Je fis part à mon vieillard de toutes mes pensées, je lui fis mille éloges de sa conduite, et l’assurai que monseigneur l’archevêque de Manille approuverait tous les actes religieux qu’il remplissait dans un si noble but; je lui offris même d’intercéder près de l’archevêque pour qu’il lui envoyât un aide et un pasteur.
Mais il me répondit:
«Non, Monsieur, je vous remercie; ne parlez jamais de nous. Assurément, nous serions heureux d’avoir ici un ministre de l’Évangile; mais bientôt, par son influence, nous serions soumis au gouvernement espagnol.
«Il nous faudrait de l’argent pour payer nos contributions, l’ambition se glisserait parmi nous, et, de libres que nous sommes, nous deviendrions esclaves et ne serions plus heureux.
«Non, encore une fois, ne parlez pas de nous! donnez-m’en votre parole.»
Son raisonnement me semblait si juste, que j’acquiesçai à sa demande.

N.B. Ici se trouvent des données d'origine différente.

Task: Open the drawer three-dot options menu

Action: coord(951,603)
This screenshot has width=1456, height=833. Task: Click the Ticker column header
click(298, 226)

Je lui donnai de nouveau toutes les louanges qu’il méritait, et je lui promis de ne jamais troubler par aucune indiscrétion la tranquillité des habitants de son village.
Le soir, nous reçûmes la visite de tous les habitants, particulièrement des femmes et des jeunes filles, qui toutes avaient une curiosité immodérée de voir un blanc.